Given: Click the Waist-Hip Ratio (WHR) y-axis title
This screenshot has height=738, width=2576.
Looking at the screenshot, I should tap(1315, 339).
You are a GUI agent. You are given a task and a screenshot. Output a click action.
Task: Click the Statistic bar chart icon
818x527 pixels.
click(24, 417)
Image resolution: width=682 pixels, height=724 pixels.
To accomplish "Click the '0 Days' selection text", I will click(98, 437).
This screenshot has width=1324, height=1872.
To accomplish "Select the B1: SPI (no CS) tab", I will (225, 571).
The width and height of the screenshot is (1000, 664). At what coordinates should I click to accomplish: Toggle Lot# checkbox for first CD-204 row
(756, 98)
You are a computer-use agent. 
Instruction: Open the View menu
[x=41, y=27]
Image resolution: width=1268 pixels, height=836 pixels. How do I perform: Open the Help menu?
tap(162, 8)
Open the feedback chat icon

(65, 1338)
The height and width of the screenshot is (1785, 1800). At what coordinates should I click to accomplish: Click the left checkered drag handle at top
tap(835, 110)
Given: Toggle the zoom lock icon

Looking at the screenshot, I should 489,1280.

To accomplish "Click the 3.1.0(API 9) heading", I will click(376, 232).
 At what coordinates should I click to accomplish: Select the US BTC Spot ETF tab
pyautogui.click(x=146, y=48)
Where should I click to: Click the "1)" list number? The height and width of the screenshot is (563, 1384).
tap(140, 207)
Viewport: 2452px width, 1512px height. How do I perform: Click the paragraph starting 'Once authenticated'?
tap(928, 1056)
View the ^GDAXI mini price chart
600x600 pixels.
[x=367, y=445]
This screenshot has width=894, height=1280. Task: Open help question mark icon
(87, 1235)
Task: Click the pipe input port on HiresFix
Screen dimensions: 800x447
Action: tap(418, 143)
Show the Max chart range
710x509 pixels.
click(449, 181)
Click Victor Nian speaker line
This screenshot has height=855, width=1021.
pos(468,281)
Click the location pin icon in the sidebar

■ **GOAL**:
Reproduce all of the items above word for word, keeping each line as it appears.

■ **SOLUTION TO THIS TASK**:
Given: Click the Waist-Hip Ratio (WHR) y-axis title
This screenshot has height=738, width=2576.
Looking at the screenshot, I should tap(1315, 339).
You are a GUI agent. You are given a task and a screenshot. Output a click action.
Task: Click the Statistic bar chart icon
818x527 pixels.
click(24, 417)
Image resolution: width=682 pixels, height=724 pixels.
To accomplish "Click the '0 Days' selection text", I will click(98, 437).
This screenshot has width=1324, height=1872.
To accomplish "Select the B1: SPI (no CS) tab", I will (225, 571).
The width and height of the screenshot is (1000, 664). At what coordinates should I click to accomplish: Toggle Lot# checkbox for first CD-204 row
(756, 98)
You are a computer-use agent. 
Instruction: Open the View menu
[x=41, y=27]
Image resolution: width=1268 pixels, height=836 pixels. How do I perform: Open the Help menu?
tap(162, 8)
Open the feedback chat icon

(65, 1338)
The height and width of the screenshot is (1785, 1800). At what coordinates should I click to accomplish: Click the left checkered drag handle at top
tap(835, 110)
Given: Toggle the zoom lock icon

Looking at the screenshot, I should 489,1280.

To accomplish "Click the 3.1.0(API 9) heading", I will click(376, 232).
 At what coordinates should I click to accomplish: Select the US BTC Spot ETF tab
pyautogui.click(x=146, y=48)
Where should I click to: Click the "1)" list number? The height and width of the screenshot is (563, 1384).
tap(140, 207)
Viewport: 2452px width, 1512px height. How do I perform: Click the paragraph starting 'Once authenticated'?
tap(928, 1056)
View the ^GDAXI mini price chart
600x600 pixels.
[x=367, y=445]
This screenshot has width=894, height=1280. Task: Open help question mark icon
(87, 1235)
Task: Click the pipe input port on HiresFix
Screen dimensions: 800x447
Action: tap(418, 143)
Show the Max chart range
710x509 pixels.
click(449, 181)
Click Victor Nian speaker line
This screenshot has height=855, width=1021.
pos(468,281)
Click the location pin icon in the sidebar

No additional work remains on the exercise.